Channeling My Inner Cheryl Strayed

Over fall break, I swear I heard the phrase a hundred times: “Wow, you’re a senior? Where did the time go?” And part of me echoes this sentiment. I can hardly believe that I’m so close to the end of my time at Scripps. But when I think back to how much I’ve matured since my Senior year of high school, it’s evident to me that the only way to describe this time isn’t in terms of how long or short it has felt, but how rich it has been in terms of personal growth.

Four years ago, I was freaking out. I was worrying about finishing eight applications, graduating, and leaving my small home town. Like all high school seniors, I was faced with some major uncertainty, and some major decisions. And for the first time in my life, I realized how scary decisions can be.

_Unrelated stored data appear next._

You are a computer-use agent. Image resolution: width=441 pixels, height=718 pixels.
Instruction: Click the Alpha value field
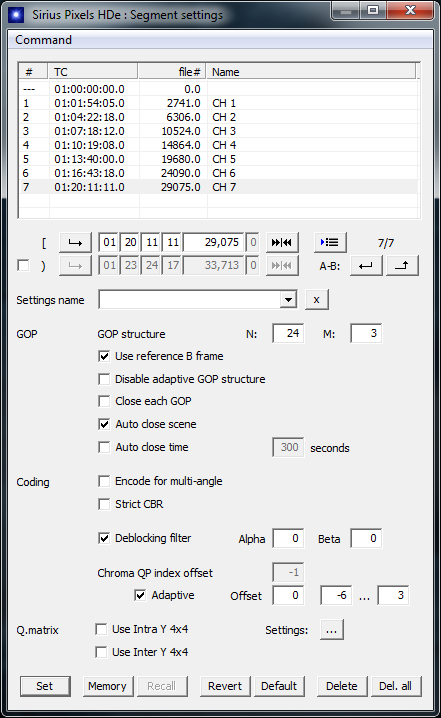[288, 538]
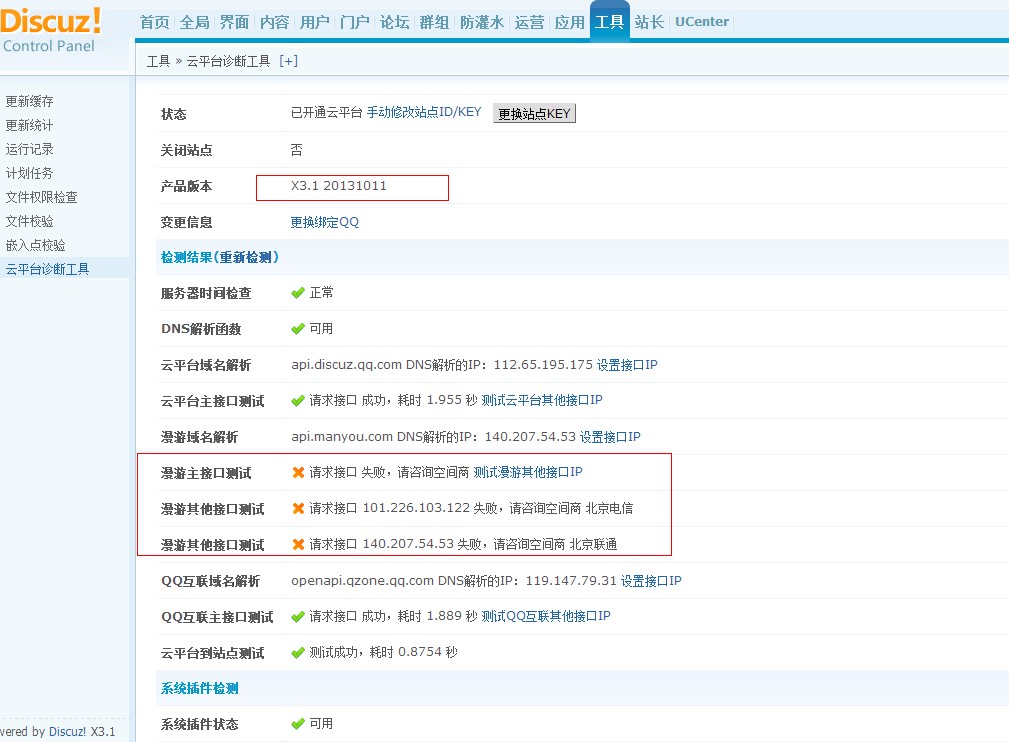
Task: Switch to the 论坛 navigation tab
Action: pos(394,22)
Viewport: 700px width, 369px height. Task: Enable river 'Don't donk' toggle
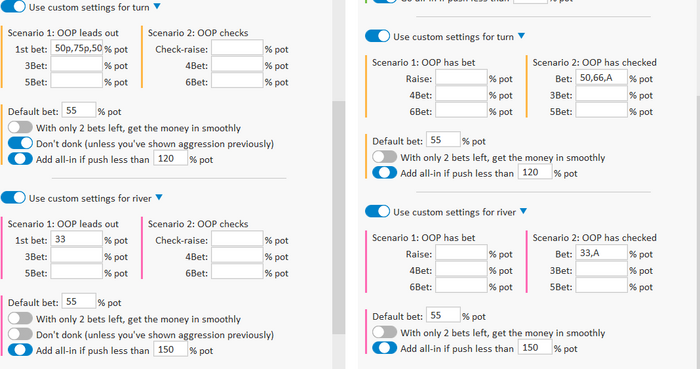pos(20,334)
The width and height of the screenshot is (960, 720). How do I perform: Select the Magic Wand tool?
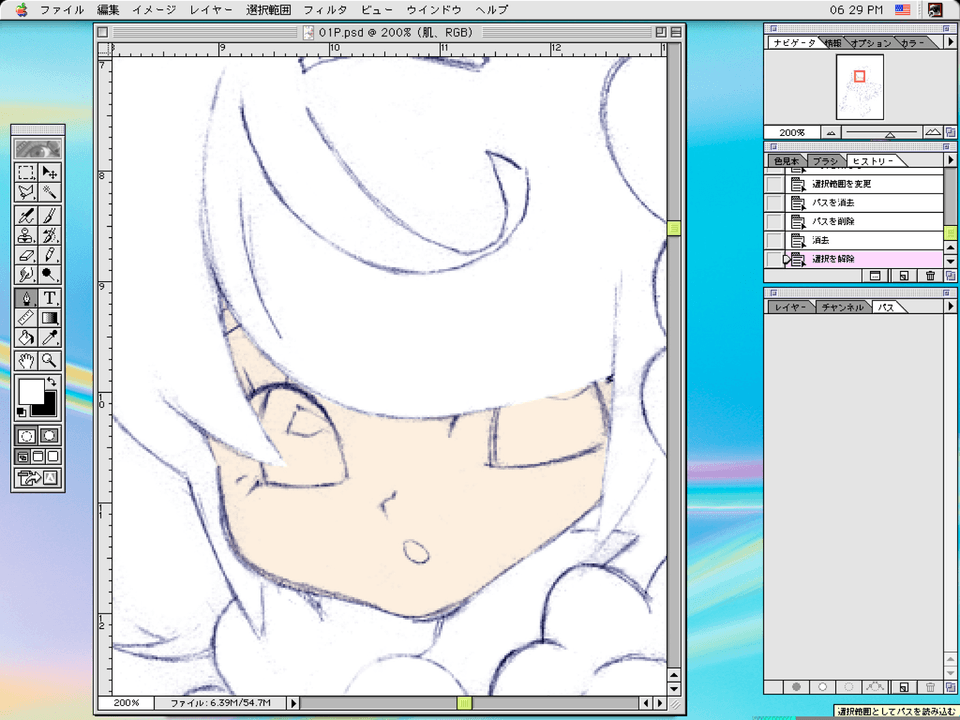pyautogui.click(x=48, y=193)
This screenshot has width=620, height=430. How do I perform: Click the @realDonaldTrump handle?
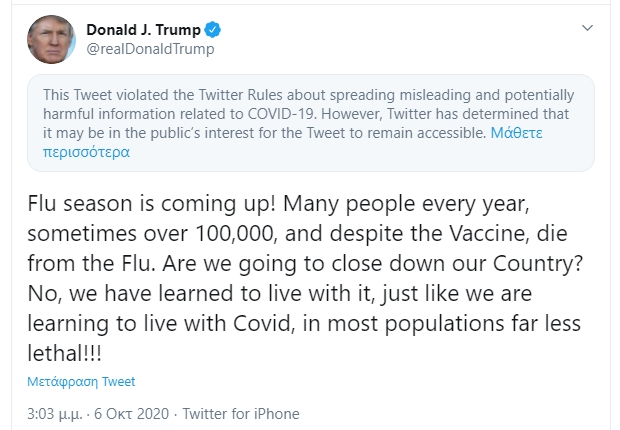coord(150,48)
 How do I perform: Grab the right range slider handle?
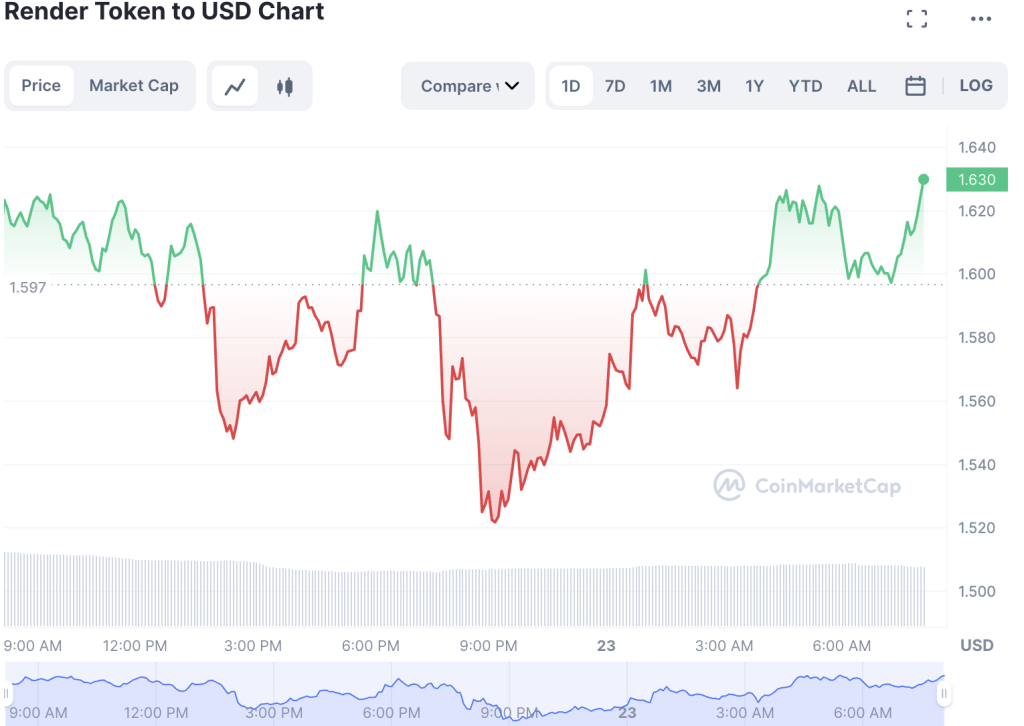tap(944, 693)
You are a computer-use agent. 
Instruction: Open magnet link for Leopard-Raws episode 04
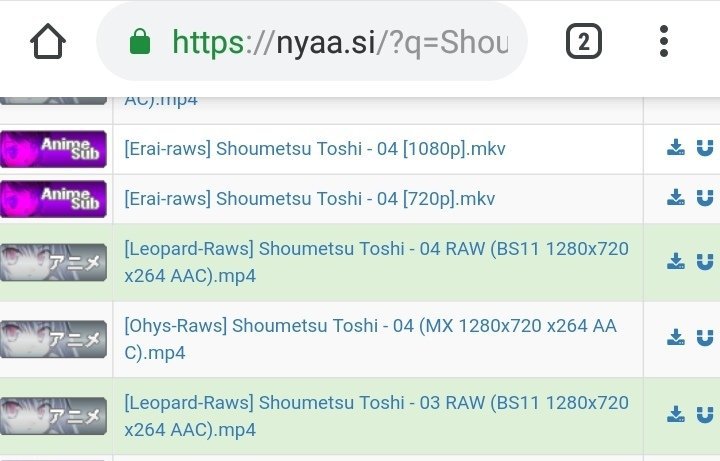tap(705, 261)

When I received my acceptance letters, my anxiety around decision making only got worse Every time I started to get close to picking one college, I would think about all that I would be giving up by making that decision. Even when I decided on Scripps, I was plagued by thoughts about a hypothetical future life at Colorado College. By picking Scripps, would I just be giving up weekend skiing trips? Or would I be giving up much more- like a more like-minded community of students?

It had never occurred to me before that in order to make a decision, you have to commit, and that in order to make commitments you have to shut one door- or more. This prospect was terrifying to me. I was totally equipped to make a decision, yet I was plagued by inaction. I had done all my research, I made list after list of pros and cons, I felt certain that I had explored all my options, and still feel I paralyzed about which to pick.

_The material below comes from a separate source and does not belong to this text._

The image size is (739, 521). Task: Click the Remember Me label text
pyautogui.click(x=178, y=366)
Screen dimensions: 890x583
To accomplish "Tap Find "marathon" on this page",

Thinking back to this time, it’s pretty evident to me how much I’ve changed. Today, I find myself faced with many similar decisions, and a whole lot of uncertainty. The major difference is that I’m not freaking out.

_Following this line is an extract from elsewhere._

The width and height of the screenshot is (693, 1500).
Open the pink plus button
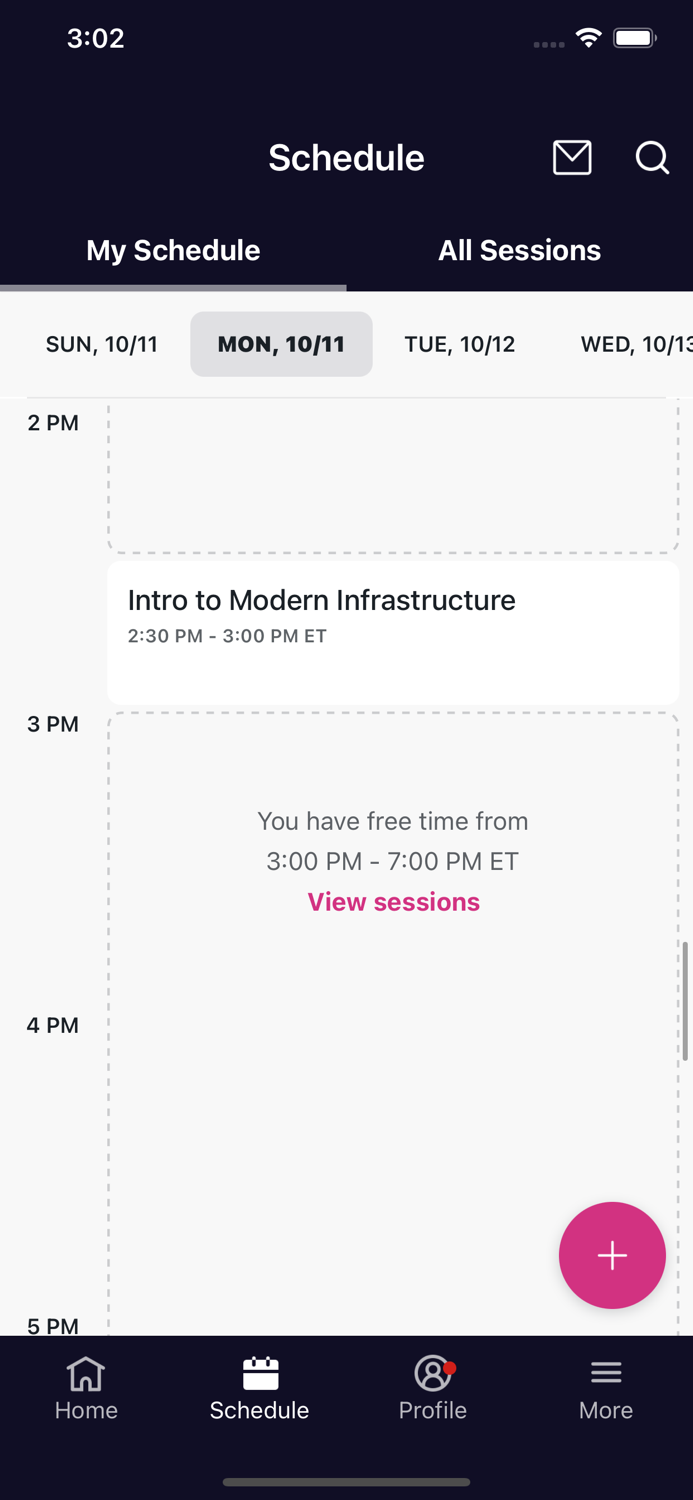(x=611, y=1255)
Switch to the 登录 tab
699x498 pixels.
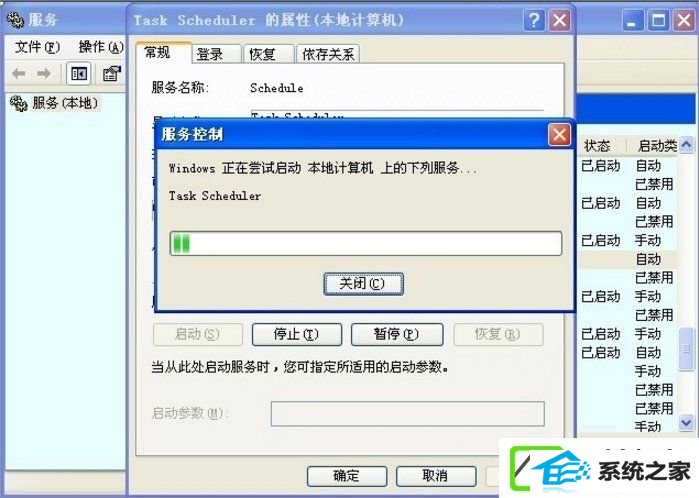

So what changed? Part of the difference is simply practice. Four years ago, I’d never made a major decision in my life. At this point, I’ve made a few. However, there was one moment for me when four years ago, things really clicked. As I was making my college decision, I read a piece of writing that gave me the gift of acceptance, entirely changing my outlook on decision-making.

I was still trying to decide on a school when I read Tiny Beautiful Things by Cheryl Strayed (better known for her memoir, Wild). Tiny Beautiful Things is a compilation of Cheryl Strayed’s reflections on life, written in the form of advice letters. It was one particular letter that has stuck with me ever since.

The letter is titled “The Ghost-Ship that Didn’t Carry Us.” In it, Cheryl Strayed writes to a man trying to make an irrevocable life decision, and offers the following wisdom:

“you want clarity about which course to take, but perhaps you should let that go… there will likely be no clarity, at least at the outset; there will only be the choice you make and the sure knowledge that either one will contain some loss… I’ll never know and neither will you of the life you don’t choose. We’ll only know that whatever that sister life was, it was important and beautiful and not ours. It was the ghost ship that didn’t carry us. There’s nothing to do but salute it from the shore.”

The idea that I could make a decision without knowing for sure whether it was the “right” decision was earth-shattering for me. I’d never considered that you could simply make a decision, almost arbitrarily, and never look back.

Ever since I read that letter, , I’ve let the “ghost-ship” philosophy guide most of my decisions.

After I spend some time writing out the pros and cons, after I explore my options, I simply make a commitment. I let go of the idea that the “correct” decision exists somewhere out there. I accept that by making a decision, I may be closing doors.

I’m not exaggerating when I say that I have never since felt anxiety about making a commitment. It no longer bothers me that I may be missing out on some things in life. Because here’s the thing- I’ve discovered that whenever I have fully committed to a decision, while I have closed some doors, I’ve opened others.

As I get closer to life after Scripps, I’m definitely a little nervous. But I’m mostly excited. Many options have been granted to me, and while I can’t pick all of them, I have the privilege of picking one.